第37話・兆しのない悪意-3

「…そっか、それでも私は君に今回のパーティーに出て欲しい、なぜならっ…」


 殿下は相変わらず私の気持ちを考えず、残酷なことを要求してきた。


 ぎりっ!私は歯を食いしばり、必死に笑顔を維持していた。


 「殿下!」


 でもさすがにもう我慢の限界だった。私はついに声のトーンをあげて、直接殿下の話を打ち切った。


 「殿下のご好意には感謝致しますが、今日はとても疲れておりますので、これから自宅に戻って休養します。」


 「リリっ…」


 殿下は何かを言いかけたが、私はすっと立ち上がって、もう一度彼の言葉を打ち切った。


 「この数日殿下には大変お世話になりました。まだ少し体調が優れないので、先に失礼させて頂きます。」


 簡単に適当な挨拶と礼をして、その場を離れようとしたとき、


 「あっ、んん…」


 ポーカーフェースの殿下の顔が、うっすらと残念そうな表情を見せたが、直ぐに消えた。

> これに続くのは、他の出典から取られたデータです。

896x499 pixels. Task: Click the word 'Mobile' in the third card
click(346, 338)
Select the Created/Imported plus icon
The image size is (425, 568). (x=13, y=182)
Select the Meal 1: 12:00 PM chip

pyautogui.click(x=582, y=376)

 激しい怒りを胸に、急いで王家休憩室から出た。ロキナが私を心配してついてきた。


 「リリス様…殿下が…」


 ロキナはこれ以上ないほどに心配していた。


 「大丈夫、殿下はきっと分かってくれるわ」


 私は振り向かずに言ったが、ロキナは何度も振り返って殿下の方を見ていた。


 ああ、これは恐らく私が今までにした中で一番失礼なことね。


 王族の話を断ち切って、先に出ていくなんて、もし正式な場でこんなことをしたら、恨まれてしまう。幸いさっきの会話ぐらいなら、まだそんなに酷い結果にはならないと思う。

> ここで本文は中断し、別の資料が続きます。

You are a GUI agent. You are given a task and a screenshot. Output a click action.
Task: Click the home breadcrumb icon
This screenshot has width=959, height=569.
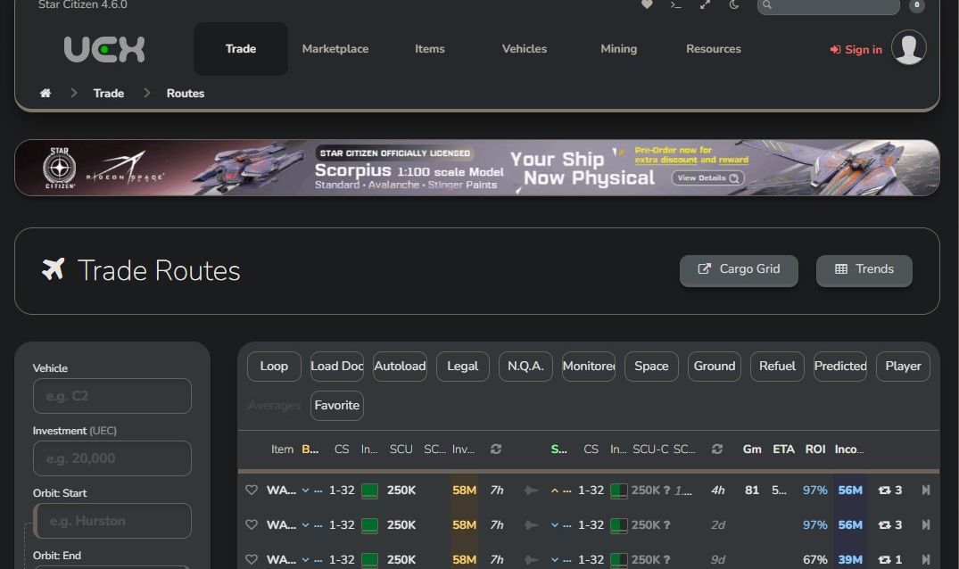(45, 93)
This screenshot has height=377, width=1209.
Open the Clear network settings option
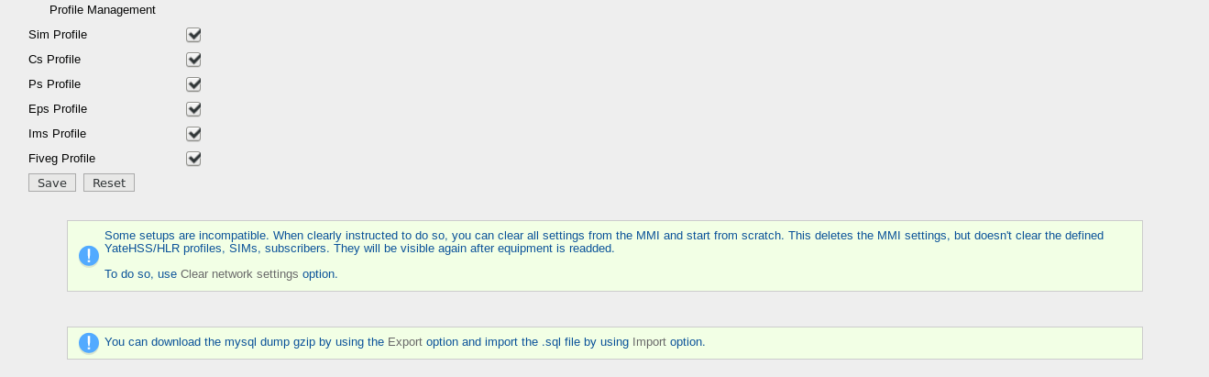click(239, 273)
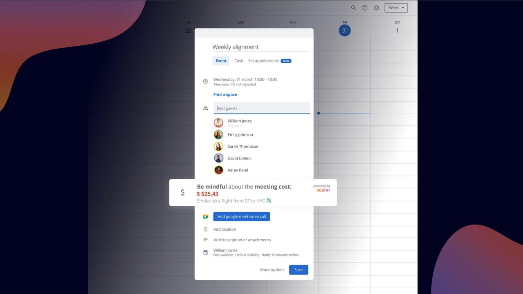The height and width of the screenshot is (294, 523).
Task: Click Add google meet video call button
Action: (x=241, y=217)

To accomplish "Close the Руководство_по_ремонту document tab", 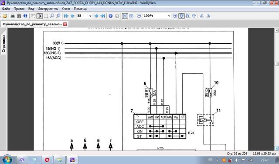I will 65,24.
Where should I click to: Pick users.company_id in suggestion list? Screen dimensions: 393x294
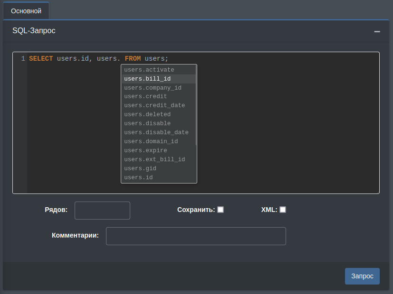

 でも考えて見ると、テストで倒れたのは逆に良かったのかもしれない。


 なぜなら、もうこれからは殿下と向き合う必要がなくなかったから。


 そんな慰めにもならないことを考えて、長いため息をついた。


 私はこっそりと学院から出た。


 私は馬車でロキナと共に公爵邸まで戻った。屋敷の近くまで来たら、私は急いで部外者の痕跡を探した。幸い家に誰かが来た痕跡はなく、見知らぬ足あとも、余計なティーカップもなかった。つまり今日家に来るはずだったエリナとミカレンは、前世と違い、こなかったということね。


 まるで体が軽く感じるぐらいに心の中でホッとした。


 今日のカシリア殿下は本当に腹立たしい。全く訳わからない。


 私はまっすぐに寝室へ戻った。


 ここは、嘗ては母上の寝室だった。


 母上が無くなってから、私は母上の温もりが残っているこの寝室に寝ることにした。ベッドに横になって、緊張で硬くなっていた体を緩めた。

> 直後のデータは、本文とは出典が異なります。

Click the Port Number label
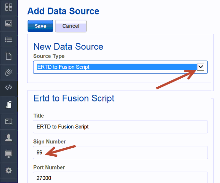Image resolution: width=220 pixels, height=183 pixels. [x=49, y=167]
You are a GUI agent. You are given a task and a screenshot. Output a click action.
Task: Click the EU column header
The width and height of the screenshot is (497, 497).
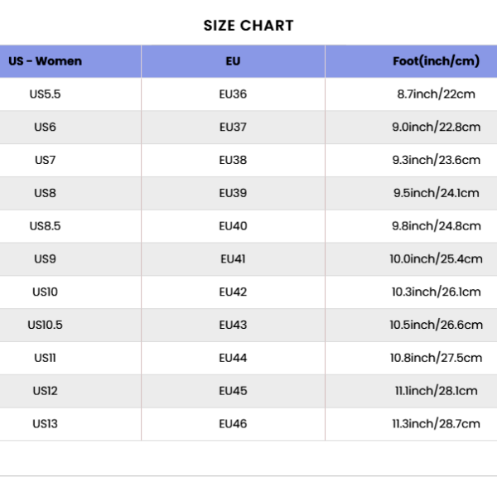(233, 61)
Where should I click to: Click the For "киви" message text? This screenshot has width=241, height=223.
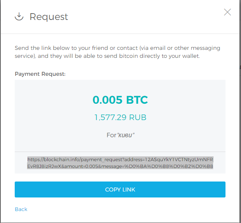[120, 135]
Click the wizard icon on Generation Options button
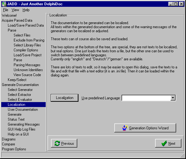Screen dimensions: 186x159 click(125, 128)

 殿下とのことはほっといて、もう一つの心配事が頭の中に浮かび上がってきた。


 おそらくもうすぐに来る、継母であるミカレンと、姉であるエリナのこと。


 今度は彼女らとどう接すればいいかな?


 【勿論、前世の様に家から追い出すことはできないし】


 となると今度は新しい家族ができて嬉しいふりをするべきか…


 心の狭い私にできるかしら。


 でも、そう決意した以上は、行動に移すしかない。頑張って我慢すれば、きっとできるわ。